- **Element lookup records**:

»»

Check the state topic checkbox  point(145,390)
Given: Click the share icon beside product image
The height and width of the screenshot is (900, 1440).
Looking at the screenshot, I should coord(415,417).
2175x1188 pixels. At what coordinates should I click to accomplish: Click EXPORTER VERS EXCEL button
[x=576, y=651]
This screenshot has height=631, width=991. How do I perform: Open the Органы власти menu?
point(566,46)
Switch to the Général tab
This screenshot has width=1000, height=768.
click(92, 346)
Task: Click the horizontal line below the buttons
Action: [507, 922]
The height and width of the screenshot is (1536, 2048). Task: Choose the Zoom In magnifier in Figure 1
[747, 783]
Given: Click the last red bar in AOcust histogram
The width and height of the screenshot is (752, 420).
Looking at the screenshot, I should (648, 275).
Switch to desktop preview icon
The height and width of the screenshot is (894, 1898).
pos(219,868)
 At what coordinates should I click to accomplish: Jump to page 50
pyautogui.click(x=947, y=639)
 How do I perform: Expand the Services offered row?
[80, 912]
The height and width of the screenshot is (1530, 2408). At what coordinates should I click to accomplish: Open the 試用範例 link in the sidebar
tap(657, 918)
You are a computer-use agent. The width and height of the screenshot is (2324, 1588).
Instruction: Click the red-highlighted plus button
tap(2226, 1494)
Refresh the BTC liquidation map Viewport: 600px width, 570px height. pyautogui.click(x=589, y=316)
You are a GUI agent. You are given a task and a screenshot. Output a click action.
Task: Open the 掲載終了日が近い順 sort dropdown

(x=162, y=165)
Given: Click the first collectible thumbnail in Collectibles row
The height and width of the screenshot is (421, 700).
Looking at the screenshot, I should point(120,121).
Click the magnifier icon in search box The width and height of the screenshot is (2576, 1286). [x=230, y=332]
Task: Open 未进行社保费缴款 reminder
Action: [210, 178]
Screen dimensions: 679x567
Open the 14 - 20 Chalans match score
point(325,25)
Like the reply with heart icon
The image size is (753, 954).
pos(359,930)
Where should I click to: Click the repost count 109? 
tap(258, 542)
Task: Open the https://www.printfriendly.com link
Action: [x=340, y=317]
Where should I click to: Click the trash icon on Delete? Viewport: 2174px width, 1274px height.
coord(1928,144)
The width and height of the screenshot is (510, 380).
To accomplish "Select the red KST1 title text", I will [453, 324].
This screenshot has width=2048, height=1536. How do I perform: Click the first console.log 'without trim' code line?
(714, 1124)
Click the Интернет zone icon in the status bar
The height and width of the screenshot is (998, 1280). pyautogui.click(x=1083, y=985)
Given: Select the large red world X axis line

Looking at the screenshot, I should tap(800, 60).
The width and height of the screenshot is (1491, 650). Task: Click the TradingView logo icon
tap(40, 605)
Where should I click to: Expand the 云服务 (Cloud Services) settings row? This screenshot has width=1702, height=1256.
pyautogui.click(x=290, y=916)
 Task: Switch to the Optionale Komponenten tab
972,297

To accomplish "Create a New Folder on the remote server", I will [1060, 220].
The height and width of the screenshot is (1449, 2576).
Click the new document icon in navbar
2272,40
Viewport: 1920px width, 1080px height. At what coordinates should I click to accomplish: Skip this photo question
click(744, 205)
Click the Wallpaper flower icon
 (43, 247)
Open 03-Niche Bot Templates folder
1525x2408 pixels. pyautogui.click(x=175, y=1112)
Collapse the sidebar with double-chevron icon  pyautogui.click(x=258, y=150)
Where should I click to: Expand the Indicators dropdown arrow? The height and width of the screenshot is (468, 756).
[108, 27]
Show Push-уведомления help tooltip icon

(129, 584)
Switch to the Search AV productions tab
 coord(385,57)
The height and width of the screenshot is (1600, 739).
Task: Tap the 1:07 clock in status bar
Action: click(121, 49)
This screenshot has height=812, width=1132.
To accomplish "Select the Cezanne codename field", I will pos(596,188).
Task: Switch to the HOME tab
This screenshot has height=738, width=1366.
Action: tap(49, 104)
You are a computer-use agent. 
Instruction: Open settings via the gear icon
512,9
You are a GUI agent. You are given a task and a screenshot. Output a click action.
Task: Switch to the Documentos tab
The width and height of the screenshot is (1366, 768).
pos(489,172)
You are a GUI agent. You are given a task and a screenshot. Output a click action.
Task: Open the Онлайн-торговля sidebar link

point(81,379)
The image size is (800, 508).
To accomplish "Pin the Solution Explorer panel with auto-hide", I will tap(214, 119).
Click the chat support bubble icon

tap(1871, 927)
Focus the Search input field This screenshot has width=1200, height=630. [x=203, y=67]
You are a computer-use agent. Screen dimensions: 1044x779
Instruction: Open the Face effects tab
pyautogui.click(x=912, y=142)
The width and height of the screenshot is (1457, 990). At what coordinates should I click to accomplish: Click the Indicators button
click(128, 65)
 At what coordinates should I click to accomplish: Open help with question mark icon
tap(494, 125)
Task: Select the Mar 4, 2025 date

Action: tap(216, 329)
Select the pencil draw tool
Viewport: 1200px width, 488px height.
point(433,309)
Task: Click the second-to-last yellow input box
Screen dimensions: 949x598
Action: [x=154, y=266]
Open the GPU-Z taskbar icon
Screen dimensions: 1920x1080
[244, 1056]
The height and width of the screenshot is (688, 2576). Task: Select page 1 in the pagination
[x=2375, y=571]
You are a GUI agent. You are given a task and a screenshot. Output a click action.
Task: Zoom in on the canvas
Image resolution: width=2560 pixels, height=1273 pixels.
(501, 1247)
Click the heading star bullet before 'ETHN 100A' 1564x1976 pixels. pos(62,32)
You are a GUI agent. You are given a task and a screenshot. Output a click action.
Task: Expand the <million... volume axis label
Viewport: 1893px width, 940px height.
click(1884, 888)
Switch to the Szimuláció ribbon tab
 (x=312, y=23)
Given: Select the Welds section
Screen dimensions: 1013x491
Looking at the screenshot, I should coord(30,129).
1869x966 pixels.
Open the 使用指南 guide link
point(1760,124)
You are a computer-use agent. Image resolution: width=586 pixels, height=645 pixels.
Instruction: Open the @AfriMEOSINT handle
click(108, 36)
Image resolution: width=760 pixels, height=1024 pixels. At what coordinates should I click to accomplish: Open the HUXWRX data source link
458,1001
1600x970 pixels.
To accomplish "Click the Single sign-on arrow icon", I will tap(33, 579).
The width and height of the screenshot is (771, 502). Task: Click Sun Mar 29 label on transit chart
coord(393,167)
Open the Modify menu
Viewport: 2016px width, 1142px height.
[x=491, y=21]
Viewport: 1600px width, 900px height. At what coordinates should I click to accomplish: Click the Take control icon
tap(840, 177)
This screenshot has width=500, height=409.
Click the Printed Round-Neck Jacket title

««

- **DIRECTION**: Quote verbatim every line between the one containing "The width and height of the screenshot is (1457, 990)." and the one containing "[x=2375, y=571]", inclusive.

- **OUTPUT OF THE TASK**:
The width and height of the screenshot is (1457, 990). At what coordinates should I click to accomplish: Click the Indicators button
click(128, 65)
 At what coordinates should I click to accomplish: Open help with question mark icon
tap(494, 125)
Task: Select the Mar 4, 2025 date

Action: tap(216, 329)
Select the pencil draw tool
Viewport: 1200px width, 488px height.
point(433,309)
Task: Click the second-to-last yellow input box
Screen dimensions: 949x598
Action: [x=154, y=266]
Open the GPU-Z taskbar icon
Screen dimensions: 1920x1080
[244, 1056]
The height and width of the screenshot is (688, 2576). Task: Select page 1 in the pagination
[x=2375, y=571]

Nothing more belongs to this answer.